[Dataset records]

[Start]

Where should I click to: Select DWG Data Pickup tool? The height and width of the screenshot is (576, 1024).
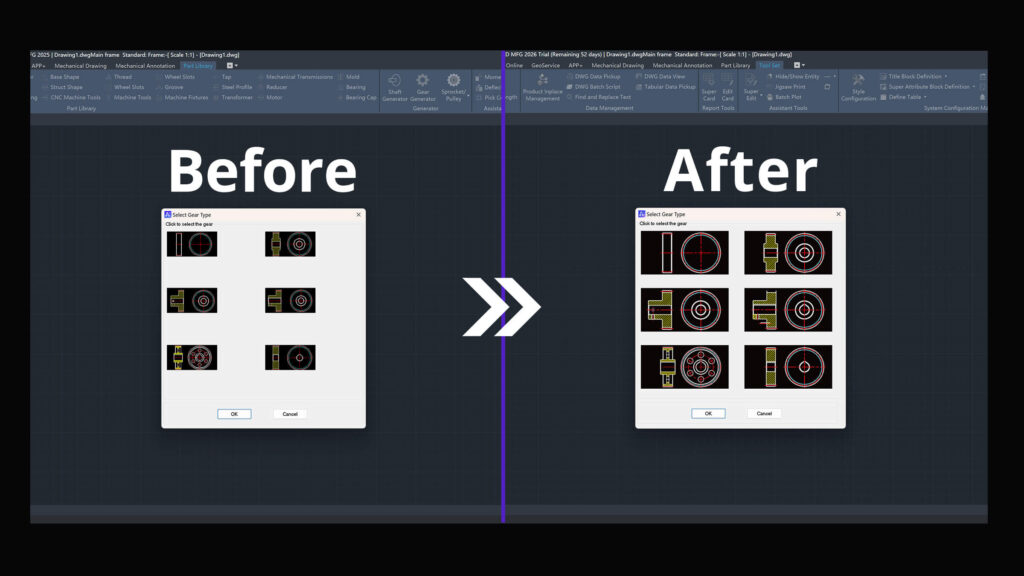point(597,76)
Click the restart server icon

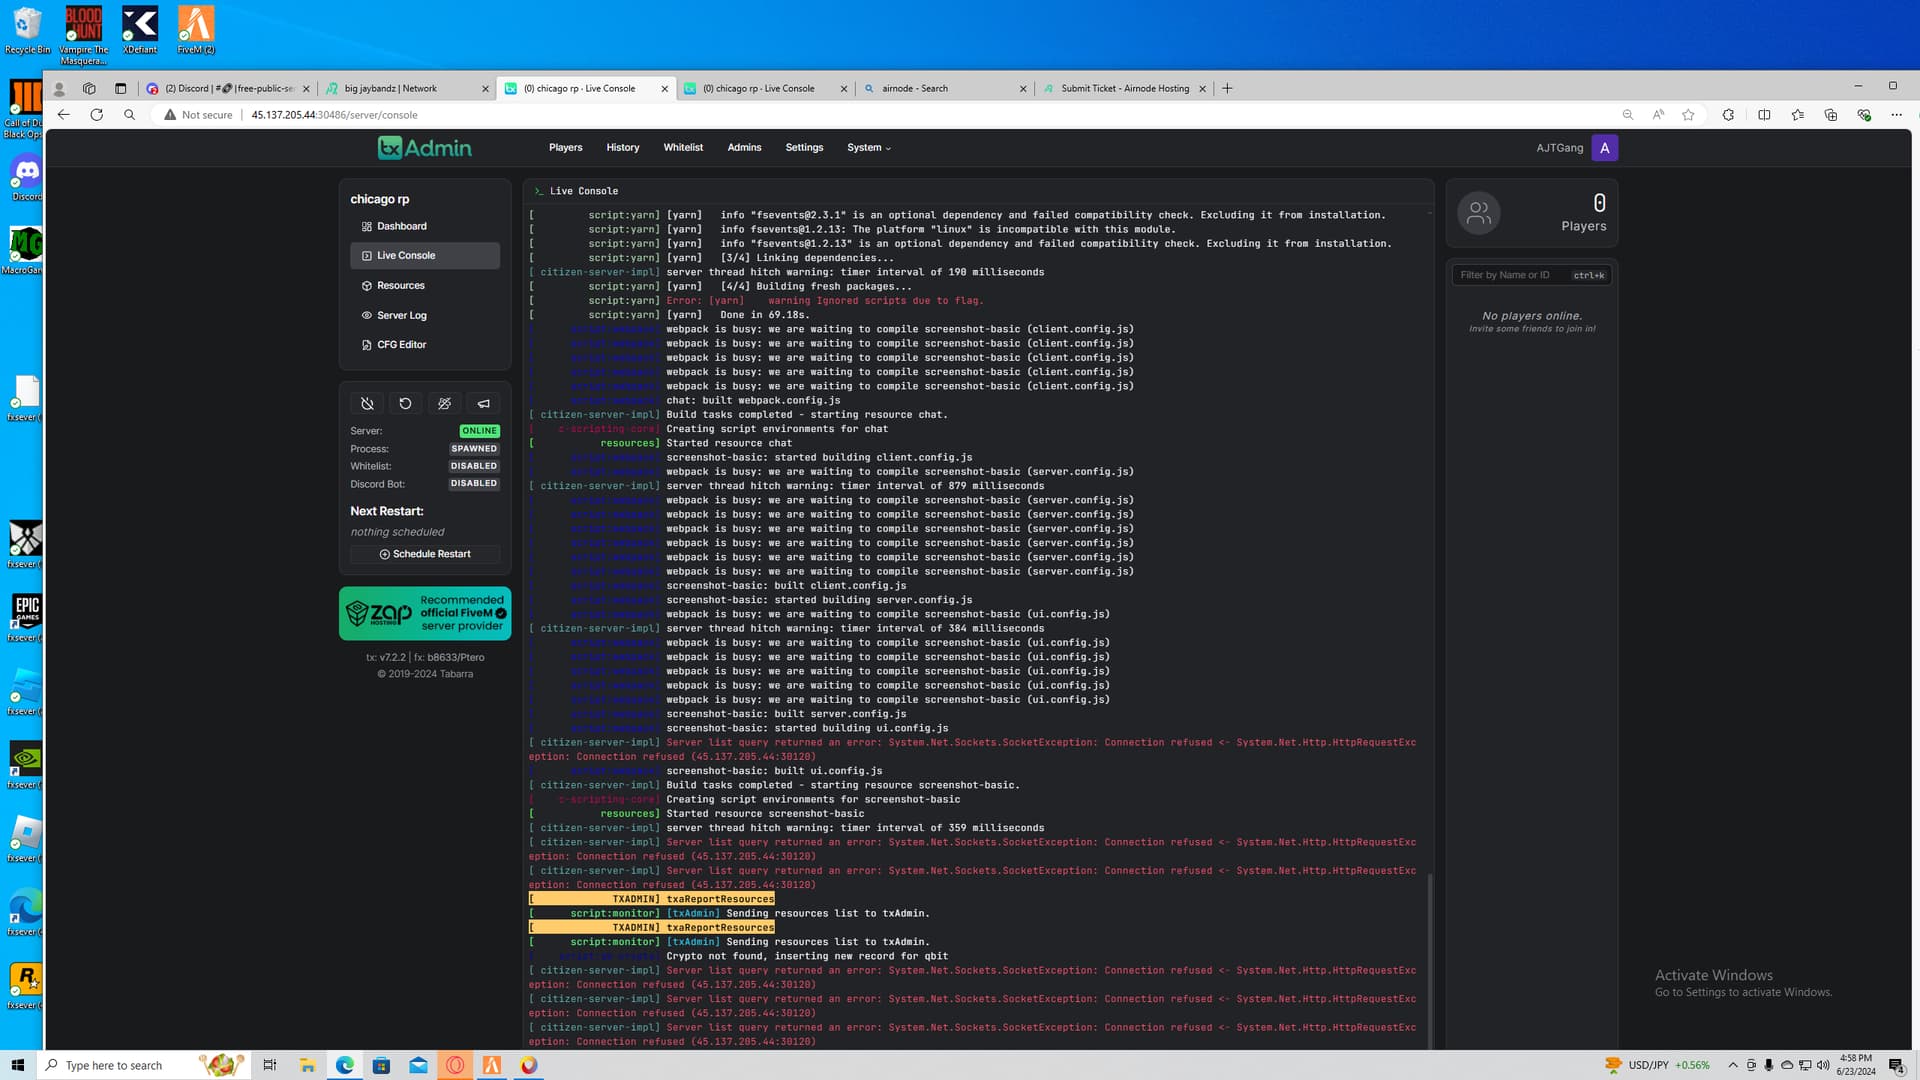(x=405, y=403)
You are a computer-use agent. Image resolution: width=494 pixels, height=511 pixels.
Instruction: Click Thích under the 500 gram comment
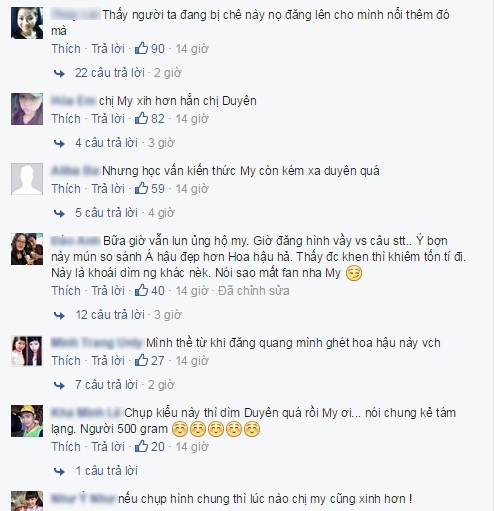[x=66, y=447]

[End]

__WHAT YOU NEED TO DO__: Write out every line of the records again, requests included, but scale each coordinate in the answers by 0.9 and round it to a whole number, with halves rounding up; numbers inside the requests stay as they are. Leave the pictures out of your answer.

__WRITTEN ANSWER__:
Where should I click to: Select DWG Data Pickup tool? The height and width of the screenshot is (576, 1024).
point(537,68)
Click the restart server icon

(x=365, y=363)
You are a computer-use agent. Image resolution: width=494 pixels, height=511 pixels.
Instruction: Click Thích under the 500 gram comment
[x=59, y=402]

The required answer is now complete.